Deadline — critical. Form 26QB must be filed and the TDS deposited within 30 days from the end of the month in which the deduction is made. A TDS deduction on 15 July 2026 must be deposited by 30 August 2026. Late filing triggers a per-day fee under the equivalent of old Section 234E alongside interest for delay.
Form 16B — The TDS Certificate for the Seller
Once Form 26QB is processed, the buyer must generate and issue Form 16B to the seller. Form 16B is the TDS certificate specific to property transactions and is generated from the TRACES portal (tdscpc.gov.in). Key rules:
- Time limit: Within 15 days from the Form 26QB due date.
- Generation: The buyer registers on TRACES, links their PAN, and downloads Form 16B from the Downloads section.
- Purpose: The seller needs Form 16B to claim the TDS credit in their income-tax return under the 2025 Act. The TDS also reflects in the seller’s Annual Information Statement and pre-filled return data.
- Joint buyers / sellers: Each Form 26QB generates its own Form 16B. If a transaction has multiple filings, multiple certificates are issued.
NRI Sellers — Non-Resident Withholding Instead of 1%
When the seller is a non-resident (including NRIs, OCI cardholders who are not Indian residents, and foreign entities), the 1% TDS rule does not apply. Instead, the buyer must deduct TDS under the non-resident withholding provision of the 2025 Act (successor to old Section 195) at the capital gains rates:
| Nature of Gain | TDS Rate (Non-Resident Seller) |
|---|---|
| Long-term capital gains (property held > 24 months) | 12.5% + surcharge + 4% cess |
| Short-term capital gains (property held ≤ 24 months) | Slab rates for non-residents + surcharge + cess (effectively 30%+ in most cases) |
Two critical practitioner points:
- TDS on full consideration, not just gain: In the absence of a lower-deduction certificate, the buyer must deduct TDS on the full sale consideration, not merely the capital gain. For a property sold at ₹2 crore with an LTCG of ₹60 lakh, the TDS base without a certificate is ₹2 crore — tax of over ₹25 lakh against a true liability of around ₹7.8 lakh. The excess is refunded to the seller only after the ITR is processed.
- Lower-deduction certificate is the solution: The NRI seller should apply for a lower or nil deduction certificate (Section 197 equivalent) from the Assessing Officer in Form 13. The certificate authorises the buyer to deduct TDS on the computed gain only. The buyer must insist on a certified copy before applying any rate below the statutory rate.
- TAN required: Unlike the 1% rule, deducting TDS on payments to non-residents requires the buyer to obtain a TAN. A Form 27Q TDS return must also be filed — this is substantially more onerous than Form 26QB.

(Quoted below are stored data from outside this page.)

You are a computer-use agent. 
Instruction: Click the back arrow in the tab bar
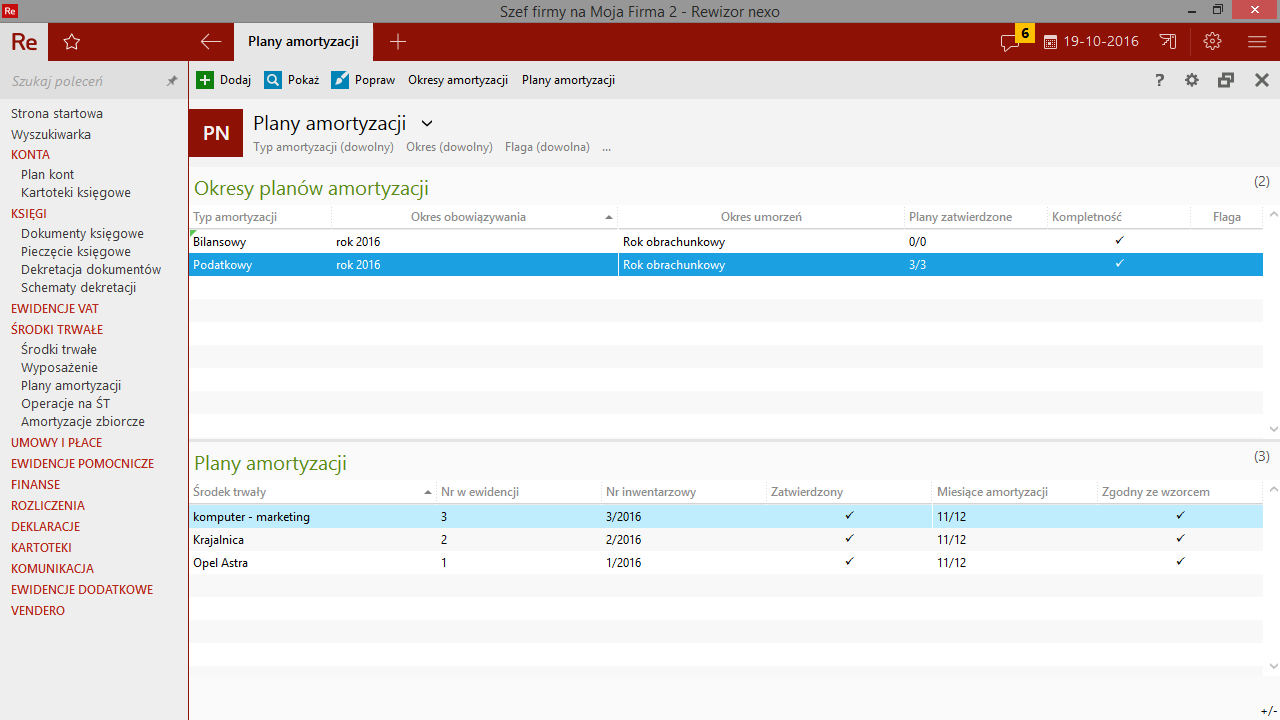click(x=210, y=42)
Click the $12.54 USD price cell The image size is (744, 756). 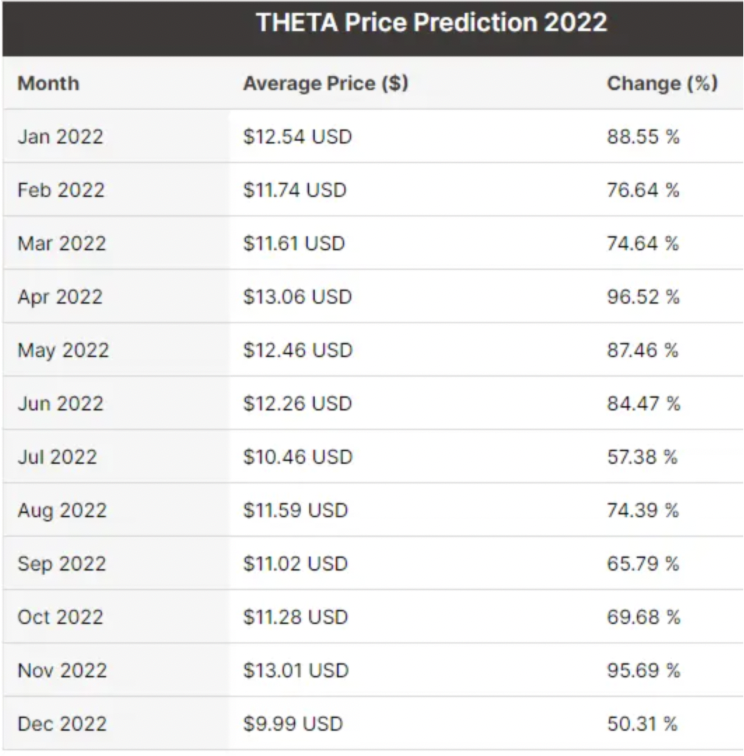297,137
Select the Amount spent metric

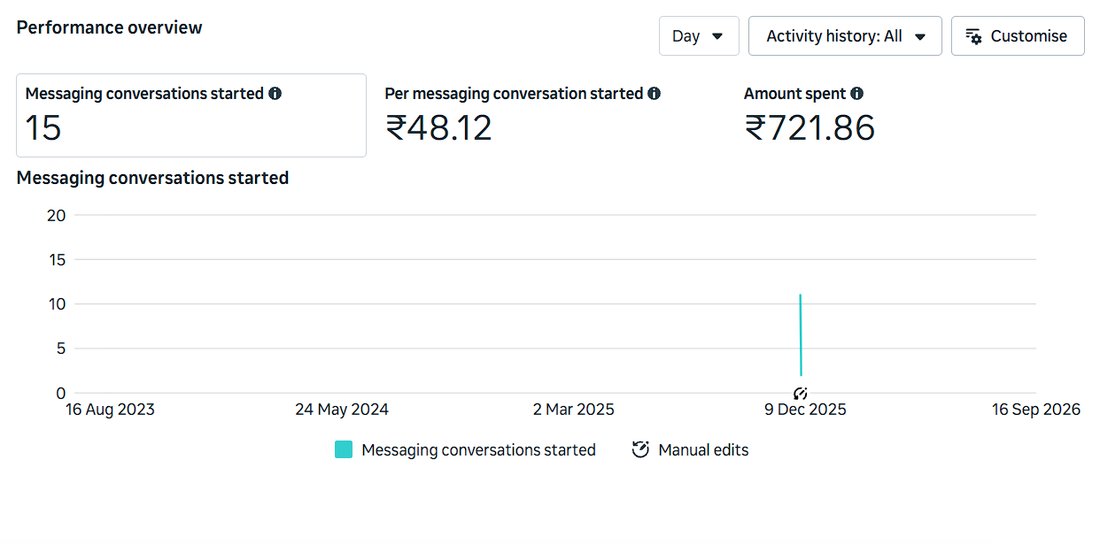point(810,115)
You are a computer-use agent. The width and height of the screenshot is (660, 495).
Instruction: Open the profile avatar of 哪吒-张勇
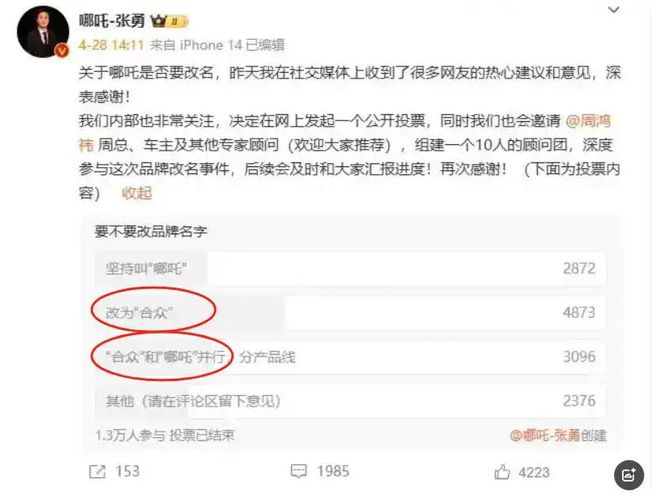coord(43,32)
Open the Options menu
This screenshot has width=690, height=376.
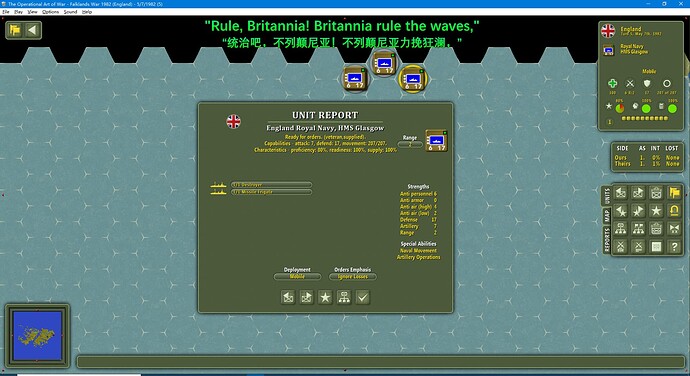click(x=50, y=12)
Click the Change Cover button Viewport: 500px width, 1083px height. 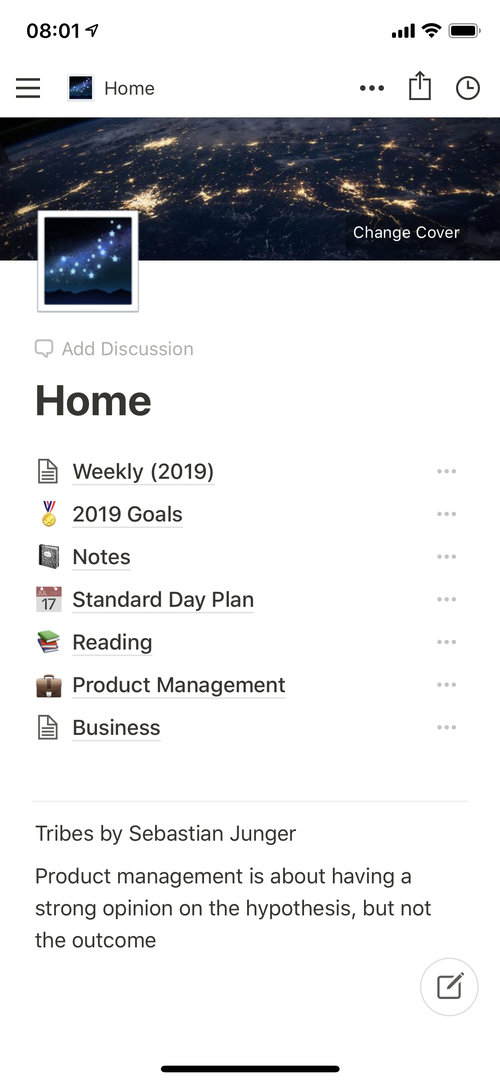coord(406,233)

Joint Purchases and Under-Construction Property
Joint buyers / sellers
When property is purchased jointly (common for married couples availing joint home loans), each co-buyer must file a separate Form 26QB for their share of the consideration. If two spouses buy a ₹1 crore flat in a 70:30 ratio, the primary buyer files Form 26QB for ₹70 lakh (₹70,000 TDS) and the secondary buyer files for ₹30 lakh (₹30,000 TDS). The ownership ratio in the sale deed determines the split. Where two buyers purchase from three sellers, six Form 26QB filings are required — one for each unique buyer-seller pair.

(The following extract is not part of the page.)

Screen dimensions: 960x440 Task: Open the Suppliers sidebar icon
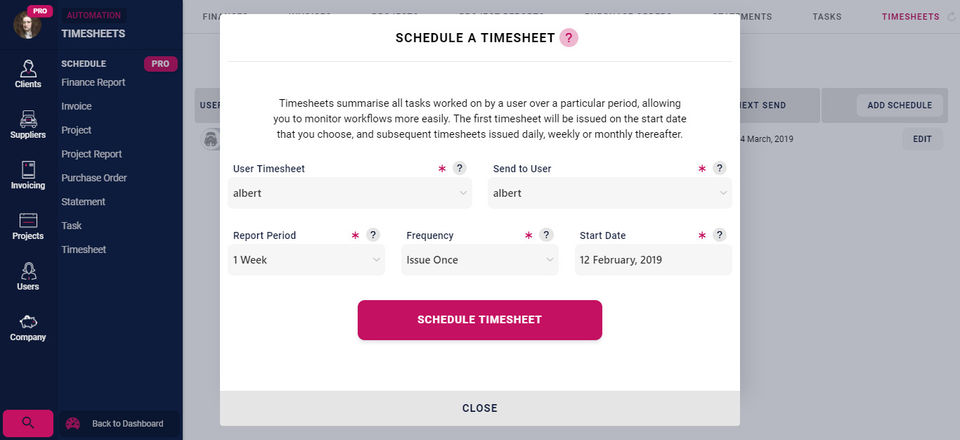click(28, 125)
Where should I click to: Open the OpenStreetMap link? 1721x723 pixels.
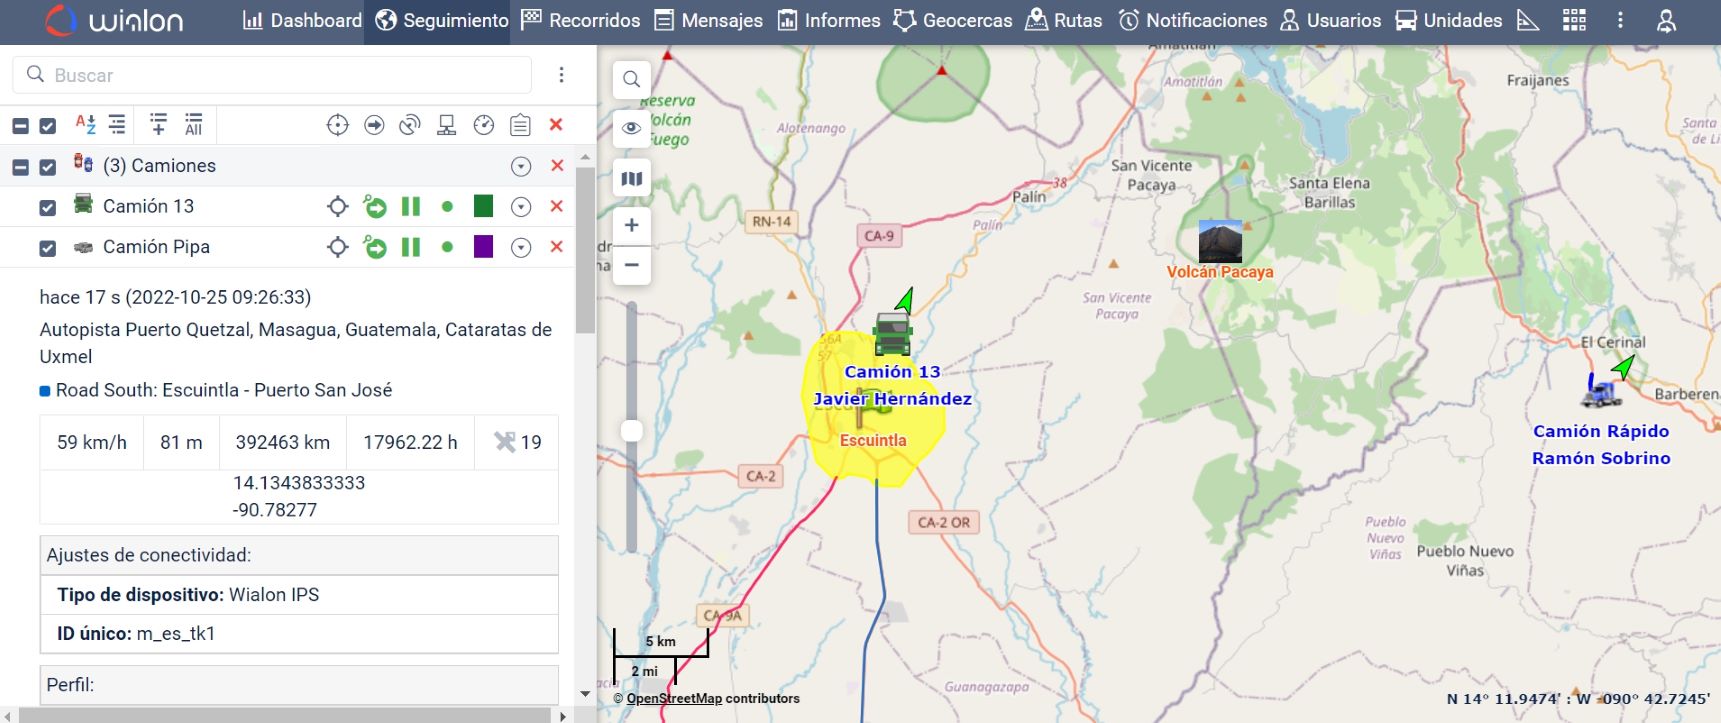click(674, 699)
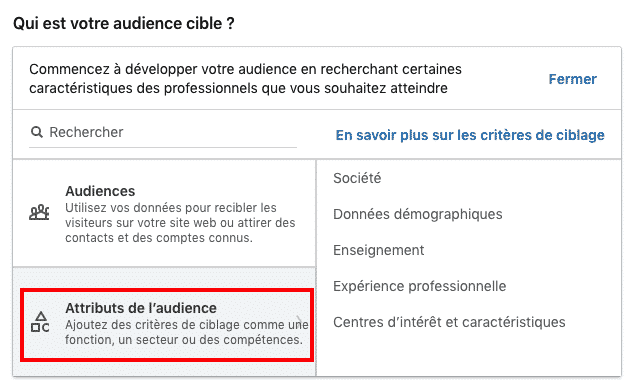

Under-construction property — the most common mistake
The most frequent compliance failure we see is buyers of under-construction flats deducting TDS only at the final registration, ignoring earlier instalments. The TDS trigger is “at the time of credit or payment, whichever is earlier.” Every demand-letter payment to the builder is a separate taxable event. Each instalment requires a separate Form 26QB within 30 days from the end of the month of payment. Over a 3-4 year construction period, this can mean 12-15 separate filings. A compliance calendar built at the time of booking is essential.

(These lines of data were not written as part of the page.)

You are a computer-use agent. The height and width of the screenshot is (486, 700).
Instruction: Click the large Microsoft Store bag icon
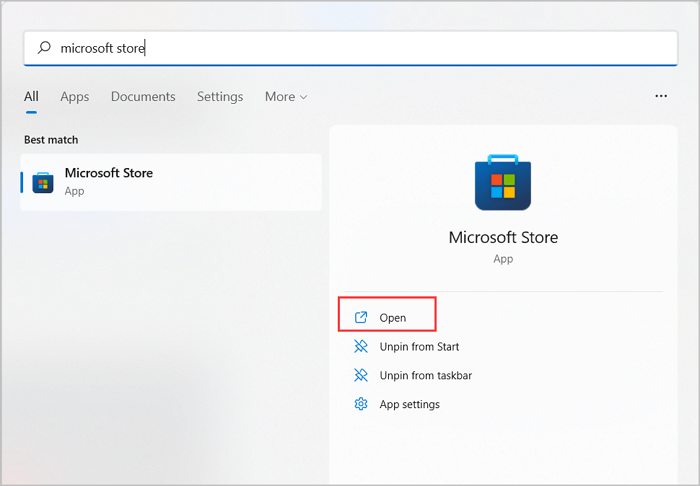[503, 183]
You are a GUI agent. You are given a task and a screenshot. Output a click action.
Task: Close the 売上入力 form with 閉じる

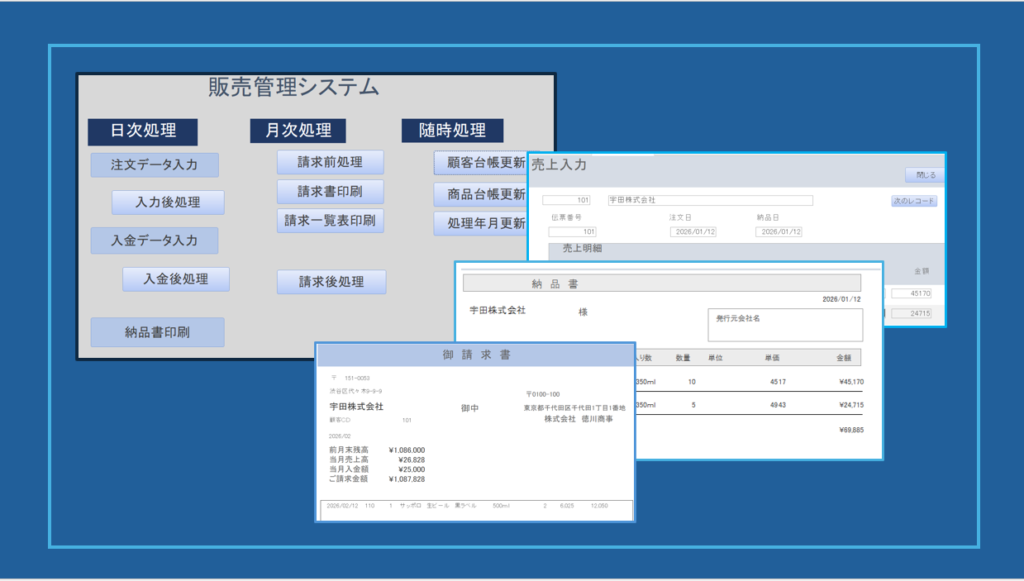(924, 175)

Penalty and Interest for Non-Compliance
The consequences of non-compliance under the Income-tax Act, 2025 track the 1961 Act regime:
| Default | Consequence Under the 2025 Act |
|---|---|
| Failure to deduct TDS | Buyer treated as assessee-in-default; tax recovered from buyer; penalty equal to TDS not deducted |
| Interest — non-deduction | 1% per month from date TDS was deductible to date of actual deduction |
| Interest — non-payment | 1.5% per month from date of deduction to date of deposit |
| Late filing of Form 26QB | ₹200 per day late fee, subject to maximum of TDS amount |
| Wilful failure to deposit deducted tax | Prosecution under Chapter XXII — rigorous imprisonment + fine |
Related Articles
- Tax Audit under the Income-tax Act, 2025 — Applicability and Forms
- Charitable Trust Taxation under the Income-tax Act, 2025
- Founder Personal Tax Planning under the 2025 Act
- Capital Gains Tax under the Income-tax Act, 2025
- TDS and TCS Compliance for Tax Year 2026-27
- NRI Taxation and Property Transactions
Expert Insight
CA V. Viswanathan: The transition to the Income-tax Act, 2025 has not disturbed the substance of property TDS — but it is changing how buyers think about compliance timing and documentation. In my practice at Virtual Auditor, the two most costly mistakes I see are (a) buyers of under-construction flats who treat the property as “one transaction” and file a single Form 26QB at registration, and (b) Indian buyers who discover, days before closing, that the seller is actually an NRI and that the 1% rule does not apply. Both mistakes generate interest, penalty and cash-flow stress. My recommendation: at the time of signing the agreement, write down every expected payment date and align each to a Form 26QB deadline; always verify seller residency (ask for PAN, passport and Form 10F before signing); and if the seller is a non-resident, build in 6-8 weeks of runway for a Form 13 lower-deduction certificate before registration. For NRI vendors, the difference between TDS on the sale consideration and TDS on the actual gain can be 15-20 lakh on a typical Tier-1 city flat — worth the effort of a formal certificate. Finally, for 2026-27 onwards, I urge every buyer to retain a copy of the seller’s PAN, the stamp duty valuation extract, and the Form 16B — these three documents form the complete audit trail a future Assessing Officer will ask for.
Key Takeaways
- The Income-tax Act, 2025 brings forward the 1% TDS on property purchase substantively unchanged from the 1961 Act — applicable from tax year 2026-27.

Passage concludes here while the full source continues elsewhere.